In freezing, the refrigerating box of large-scale freezing, refrigerator display case and commercial usefulness etc., most cooling device adopts and makes the cold air forced circulation by fan, simultaneously the cold air circulating cooling plant that food etc. is cooled off.In these cold air circulating cooling plants, utilize the cooling device of formations such as compressor, condenser, expansion valve, evaporimeter, cool off the air of forced circulation.And between compressor, condenser, expansion valve, evaporimeter etc., connect with refrigerant pipe, refrigerants such as fluorine, ammonia are circulated between above-mentioned each parts cool off.
Compressor in the cooling device is arranged in the Machine Room different with the room that is arranged at places such as freezing, refrigerator display case and freezing, refrigerating box; Condenser is arranged on first-class draughty place, roof; That expansion valve, evaporimeter are arranged on is freezing, the inside of refrigerator display case etc.And for a compressor, condenser separately, the platform number of set freezing, refrigerator display case etc. is not limited to one, is many sometimes.

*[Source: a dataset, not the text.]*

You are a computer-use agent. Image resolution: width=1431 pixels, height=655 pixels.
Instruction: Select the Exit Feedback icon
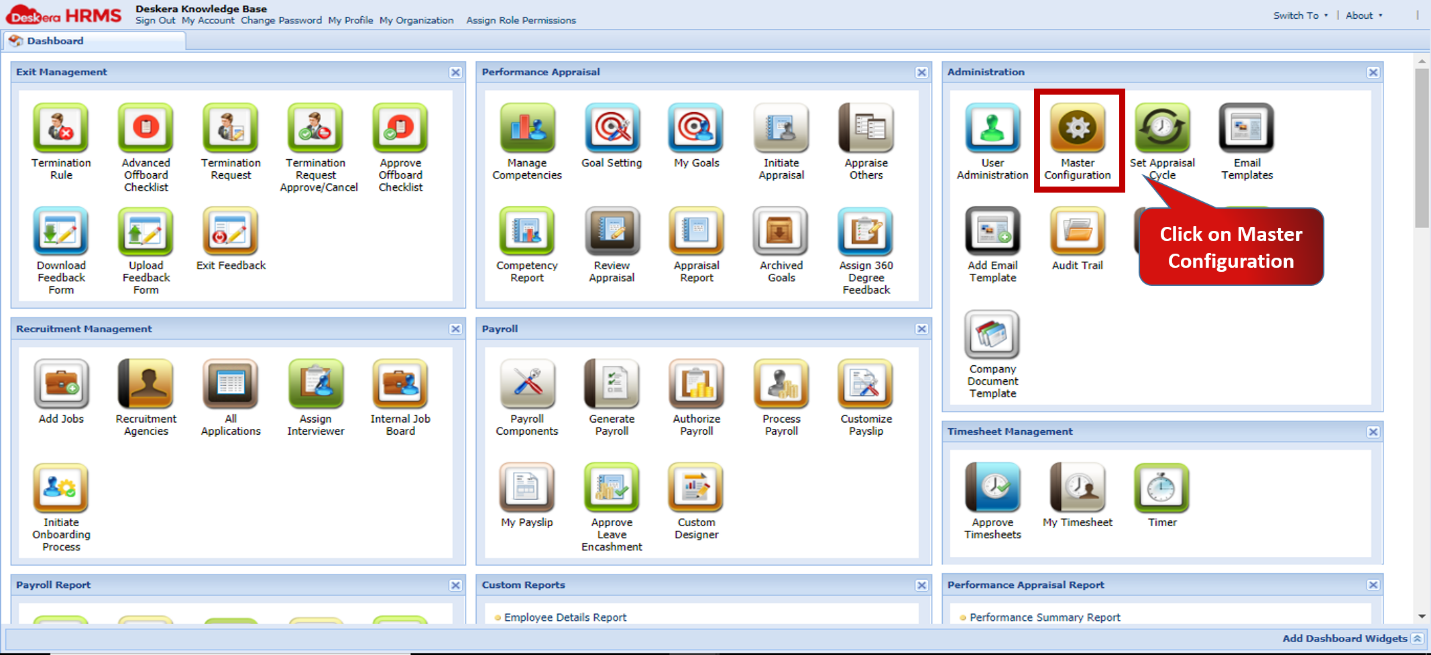pos(230,233)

In such cooling device, the refrigerant pipe between compressor, condenser and freezing, the refrigerator display case etc. is long especially, and like this, the amount of the refrigerants such as fluorine in the flow in pipes is many and cost is increased.In addition, refrigerant pipe need or be threaded by welding in many places and connect, because the refrigerant pressure in the pipeline is very high, for preventing the leakage of refrigerant, needs special technique in the pipeline attended operation, with regard to this point, spends also very big.
Therefore, developed such cooling device, promptly, the salt solution that use is made of the calcirm-fluoride aqueous solution or glycol water etc., make brine-cooled in the cooling device in machine room, flowing the pipeline from machine room to freezing, refrigerator display case etc. has cooled salt solution again, utilize salt solution cool off freezing,, inner forced circulation air such as refrigerator display case.In this case, heat exchange between salt solution and the circulating air is achieved in that promptly, in the cold air path at the inner back sides such as freezing, refrigerator display case, cooled brine stream is crossed in the heat exchanger that is made of fan and path etc., circulating air flow through brine pipeline around.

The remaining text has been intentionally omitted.